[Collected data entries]
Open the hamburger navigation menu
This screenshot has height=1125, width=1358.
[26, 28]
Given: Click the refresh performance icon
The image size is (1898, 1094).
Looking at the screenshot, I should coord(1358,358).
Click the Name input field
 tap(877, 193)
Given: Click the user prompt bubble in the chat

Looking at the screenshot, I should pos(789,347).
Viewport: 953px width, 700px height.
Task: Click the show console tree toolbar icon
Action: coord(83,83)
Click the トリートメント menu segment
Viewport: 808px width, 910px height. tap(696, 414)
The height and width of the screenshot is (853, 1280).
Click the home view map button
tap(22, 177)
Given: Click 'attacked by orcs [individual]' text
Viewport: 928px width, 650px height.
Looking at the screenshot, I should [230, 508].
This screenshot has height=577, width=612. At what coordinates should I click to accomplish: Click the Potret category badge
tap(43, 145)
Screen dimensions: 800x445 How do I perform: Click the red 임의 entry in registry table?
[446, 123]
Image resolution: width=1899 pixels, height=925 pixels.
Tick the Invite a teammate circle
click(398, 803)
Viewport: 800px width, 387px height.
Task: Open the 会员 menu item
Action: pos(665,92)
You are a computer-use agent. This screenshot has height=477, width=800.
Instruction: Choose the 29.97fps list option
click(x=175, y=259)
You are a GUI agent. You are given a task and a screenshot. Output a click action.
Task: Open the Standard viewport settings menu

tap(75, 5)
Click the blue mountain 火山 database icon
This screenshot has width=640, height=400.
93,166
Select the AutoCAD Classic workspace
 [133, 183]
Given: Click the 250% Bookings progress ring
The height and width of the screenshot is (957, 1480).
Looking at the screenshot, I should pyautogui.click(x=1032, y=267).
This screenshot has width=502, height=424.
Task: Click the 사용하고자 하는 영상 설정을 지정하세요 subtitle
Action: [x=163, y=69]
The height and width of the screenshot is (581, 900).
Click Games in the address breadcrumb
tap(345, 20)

## What you are asked to do:
Print the data above exactly as it reads.

## Exercise solution:
Open the hamburger navigation menu
This screenshot has height=1125, width=1358.
[26, 28]
Given: Click the refresh performance icon
The image size is (1898, 1094).
Looking at the screenshot, I should coord(1358,358).
Click the Name input field
 tap(877, 193)
Given: Click the user prompt bubble in the chat

Looking at the screenshot, I should pos(789,347).
Viewport: 953px width, 700px height.
Task: Click the show console tree toolbar icon
Action: coord(83,83)
Click the トリートメント menu segment
Viewport: 808px width, 910px height. tap(696, 414)
The height and width of the screenshot is (853, 1280).
Click the home view map button
tap(22, 177)
Given: Click 'attacked by orcs [individual]' text
Viewport: 928px width, 650px height.
Looking at the screenshot, I should [230, 508].
This screenshot has height=577, width=612. At what coordinates should I click to accomplish: Click the Potret category badge
tap(43, 145)
Screen dimensions: 800x445 How do I perform: Click the red 임의 entry in registry table?
[446, 123]
Image resolution: width=1899 pixels, height=925 pixels.
Tick the Invite a teammate circle
click(398, 803)
Viewport: 800px width, 387px height.
Task: Open the 会员 menu item
Action: pos(665,92)
You are a computer-use agent. This screenshot has height=477, width=800.
Instruction: Choose the 29.97fps list option
click(x=175, y=259)
You are a GUI agent. You are given a task and a screenshot. Output a click action.
Task: Open the Standard viewport settings menu

tap(75, 5)
Click the blue mountain 火山 database icon
This screenshot has width=640, height=400.
93,166
Select the AutoCAD Classic workspace
 [133, 183]
Given: Click the 250% Bookings progress ring
The height and width of the screenshot is (957, 1480).
Looking at the screenshot, I should pyautogui.click(x=1032, y=267).
This screenshot has width=502, height=424.
Task: Click the 사용하고자 하는 영상 설정을 지정하세요 subtitle
Action: [x=163, y=69]
The height and width of the screenshot is (581, 900).
Click Games in the address breadcrumb
tap(345, 20)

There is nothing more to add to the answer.